**Texto de lectura:**
INTELECTUALES PÚBLICOS
-Su libro fue citado en discusiones en torno a nuestra reforma tributaria y
dicen que ha ejercido influencia en los círculos oficialistas. Usted mismo
confesó en otra entrevista que uno de los ministros de Bachelet vino a verlo a
su oficina. ¿Qué importancia le asigna a que los académicos se involucren en
el debate público?
-Es muy importante. Parte del éxito de mi libro tiene que ver con la demanda de
democratización del conocimiento económico. La gente está cansada de que le digan
que ciertas áreas son muy complicadas, como si la economía fuera tan compleja que el
resto no pudiera entender. Ése es un gran chiste. Muchos economistas desarrollan
modelos matemáticos muy complejos sólo para impresionar a sus pares, pero la
mayoría de las veces no son muy útiles. Quizás en astrofísica o mecánica cuántica
necesitamos esos modelos matemáticos complejos, pero no en economía. En mi libro
uso modelos bastante simples que todos puedan entender, y lo hago porque realmente
creo que eso es todo lo que necesitamos. Por eso, me veo a mí mismo más bien como
un cientista social. Para mí las fronteras entre la economía, la historia y la sociología
no están definidas. Creo que nuestras investigaciones se enriquecen con ese enfoque.

**Extracto de registros:**
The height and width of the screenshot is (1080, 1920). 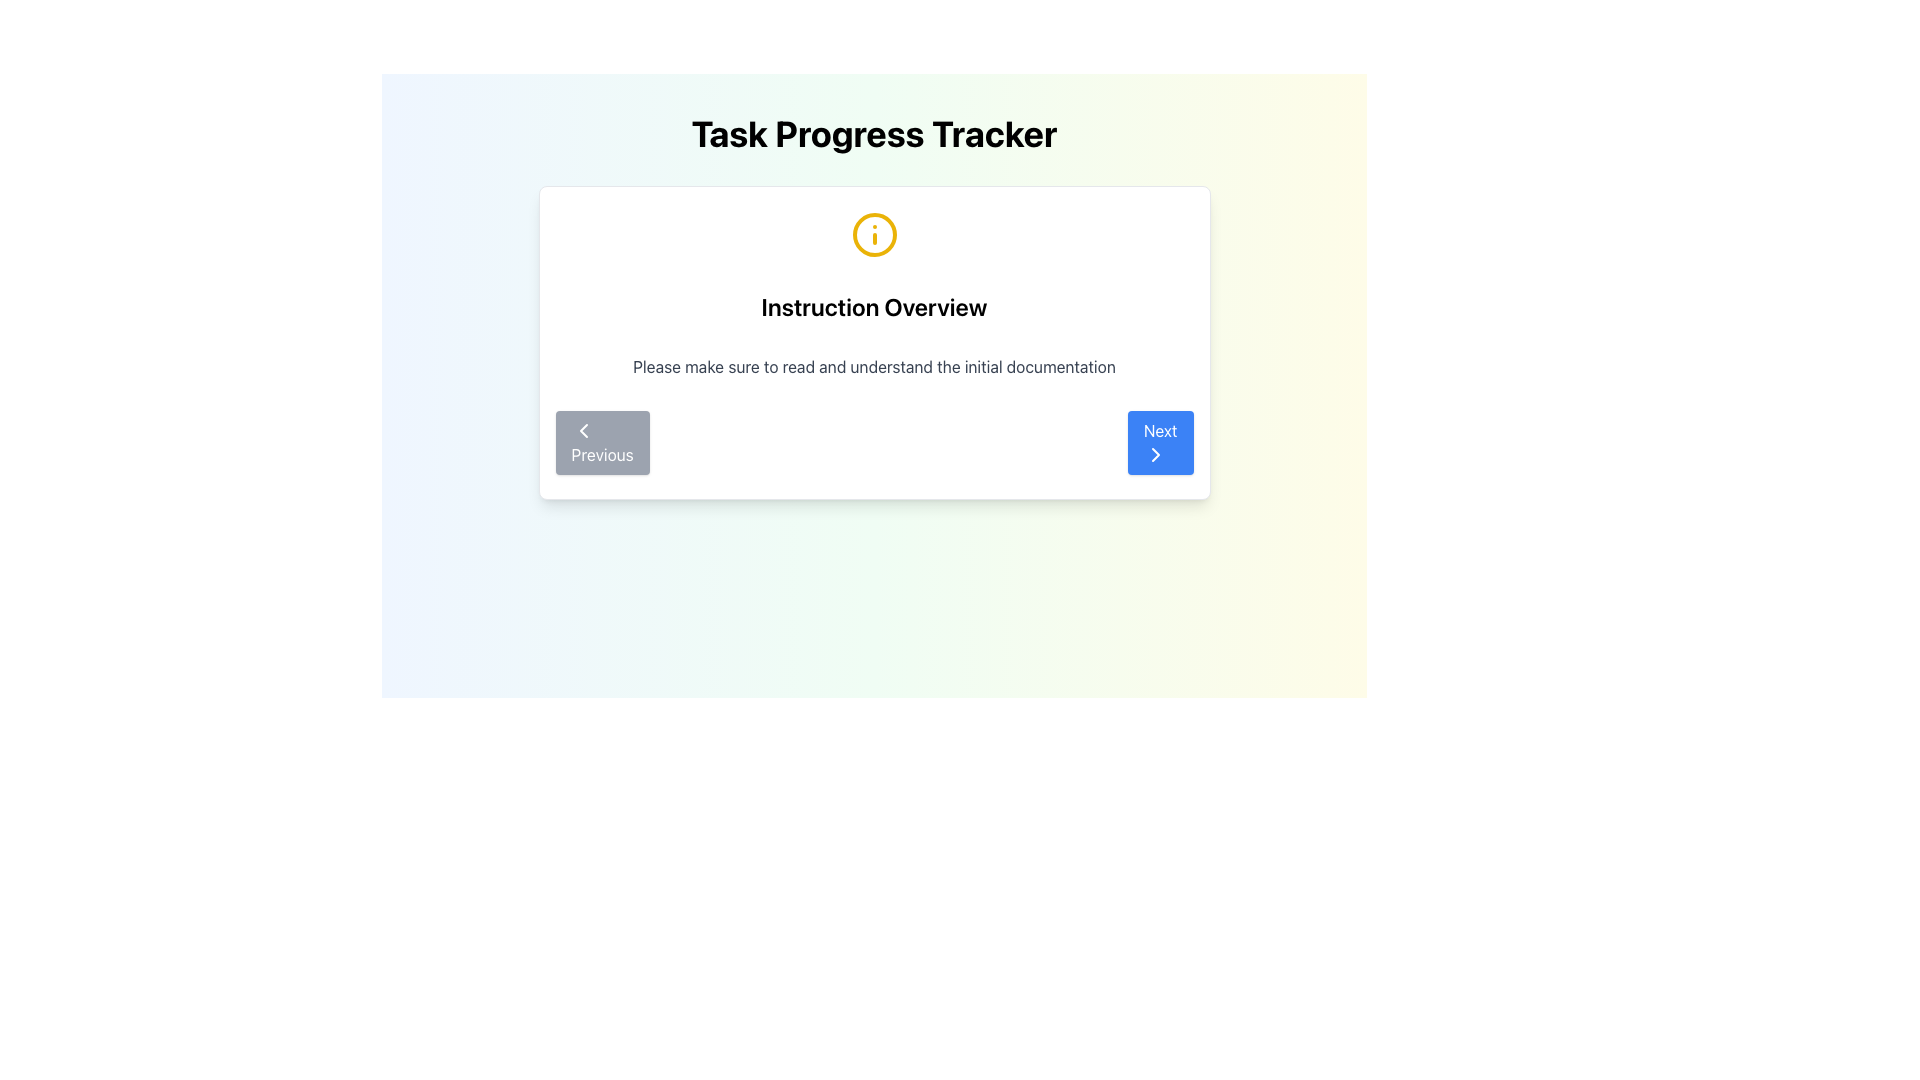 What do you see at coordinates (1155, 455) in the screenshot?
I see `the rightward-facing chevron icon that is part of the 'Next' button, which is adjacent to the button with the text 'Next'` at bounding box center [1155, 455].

---

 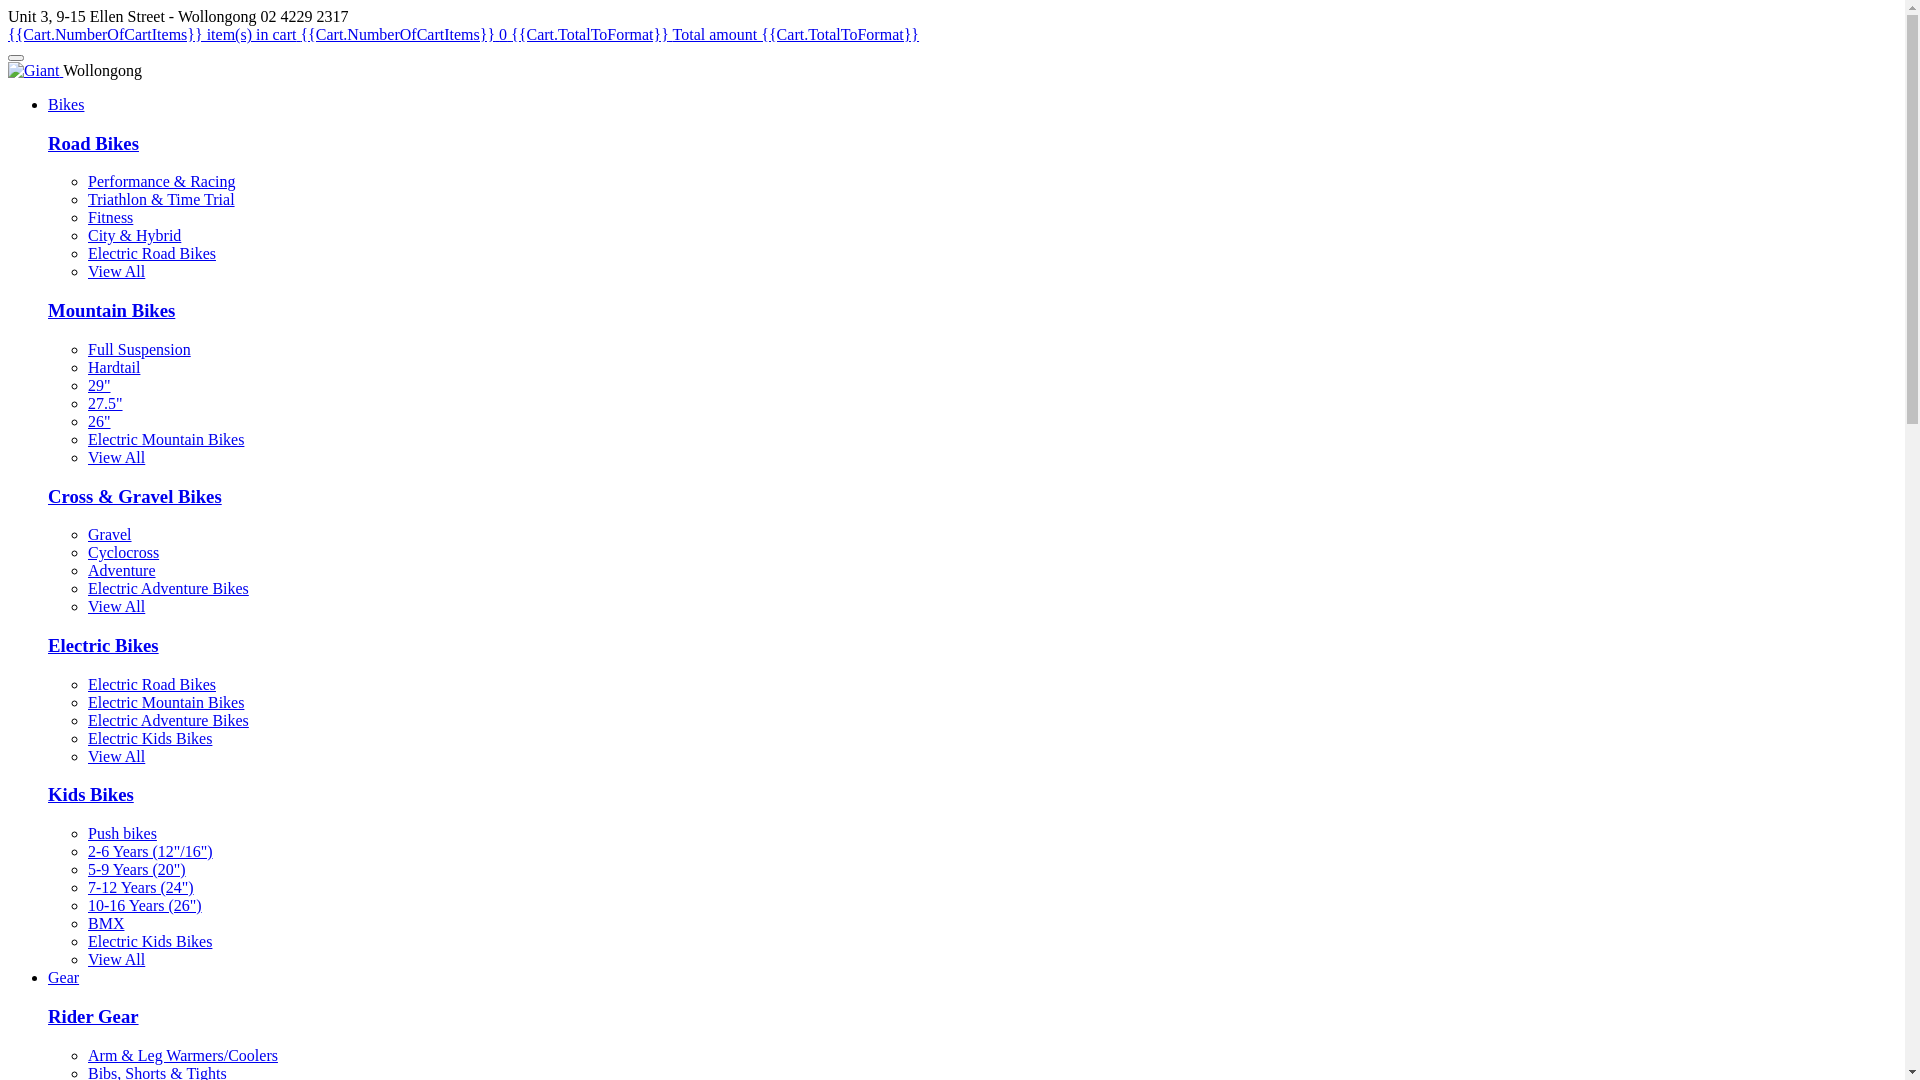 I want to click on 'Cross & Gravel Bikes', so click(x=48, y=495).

...

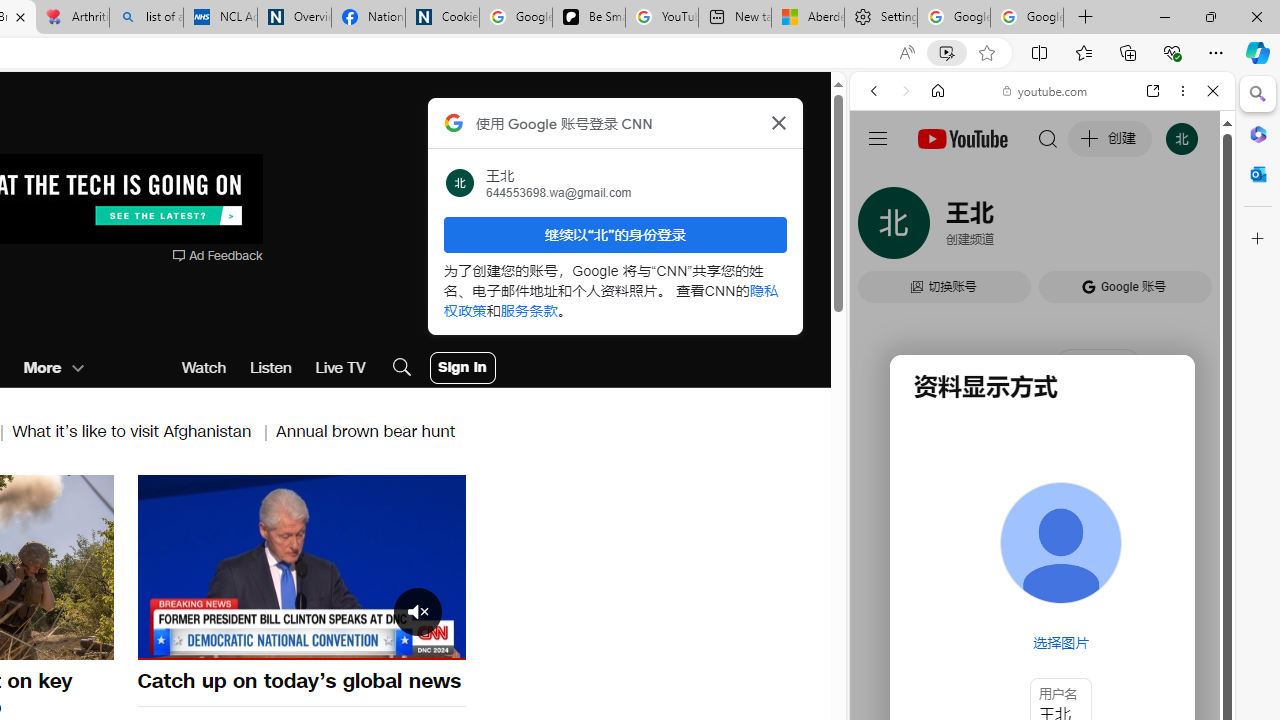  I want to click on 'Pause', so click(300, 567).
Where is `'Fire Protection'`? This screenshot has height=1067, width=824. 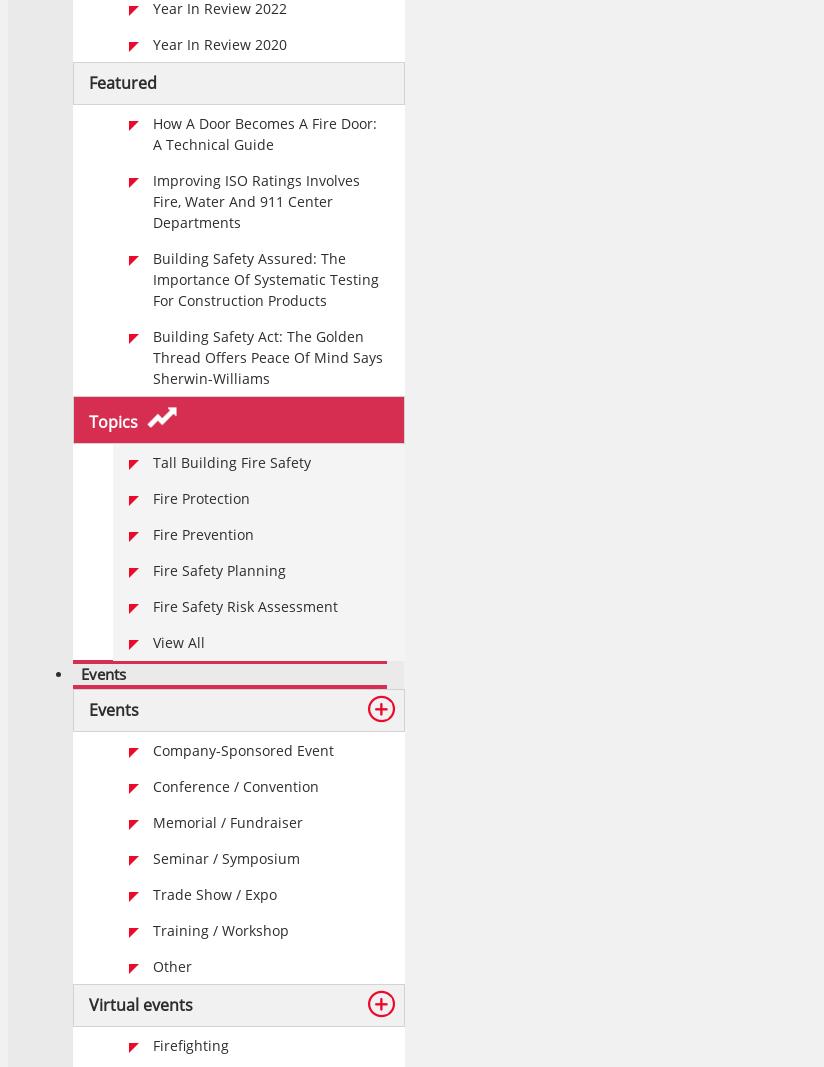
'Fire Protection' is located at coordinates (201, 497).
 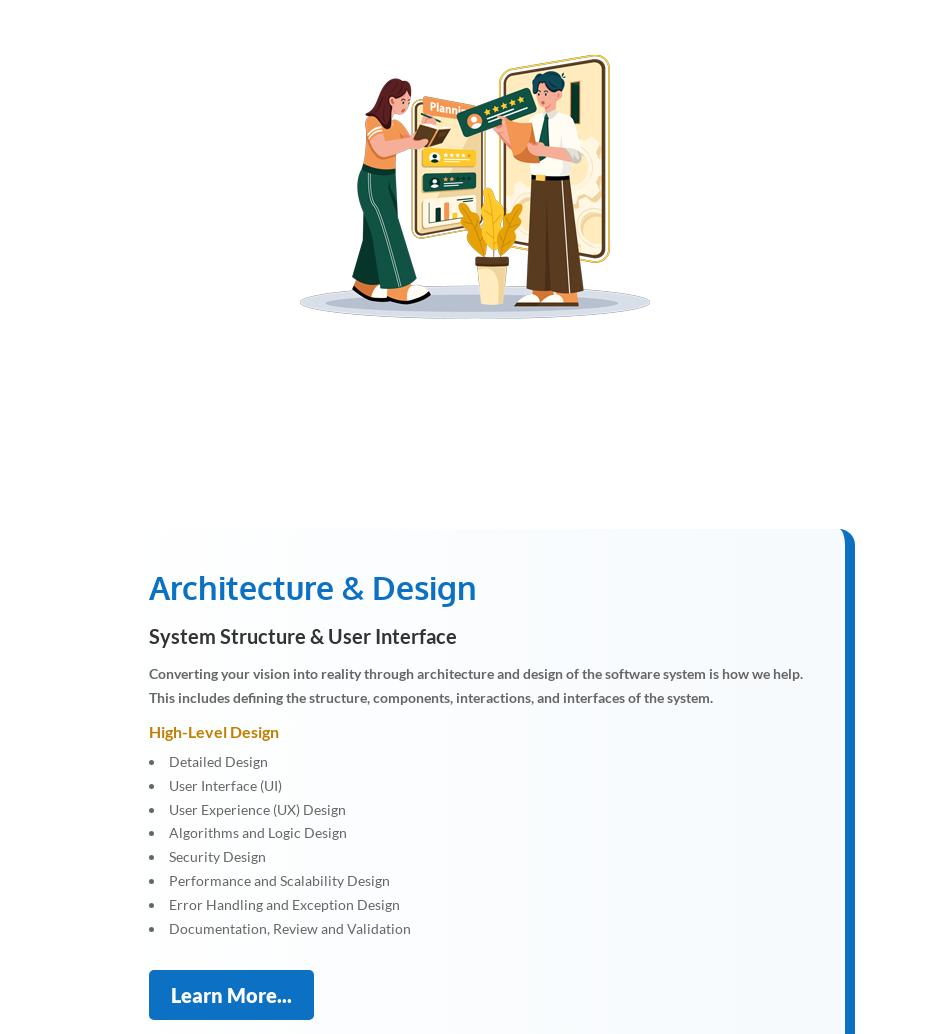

**Consigna 1:**
Transcribe literalmente el fragmento de la entrevista sobre intelectuales públicos que comienza en "-Es muy importante." y termina en "con ese enfoque.".
**Consigna 2:**
Enumera todas las disciplinas del saber que el entrevistado nombra en su respuesta dentro de la entrevista sobre intelectuales públicos.

**Respuesta esperada 1:**
-Es muy importante. Parte del éxito de mi libro tiene que ver con la demanda de
democratización del conocimiento económico. La gente está cansada de que le digan
que ciertas áreas son muy complicadas, como si la economía fuera tan compleja que el
resto no pudiera entender. Ése es un gran chiste. Muchos economistas desarrollan
modelos matemáticos muy complejos sólo para impresionar a sus pares, pero la
mayoría de las veces no son muy útiles. Quizás en astrofísica o mecánica cuántica
necesitamos esos modelos matemáticos complejos, pero no en economía. En mi libro
uso modelos bastante simples que todos puedan entender, y lo hago porque realmente
creo que eso es todo lo que necesitamos. Por eso, me veo a mí mismo más bien como
un cientista social. Para mí las fronteras entre la economía, la historia y la sociología
no están definidas. Creo que nuestras investigaciones se enriquecen con ese enfoque.

**Respuesta esperada 2:**
economía, astrofísica, mecánica cuántica, historia, sociología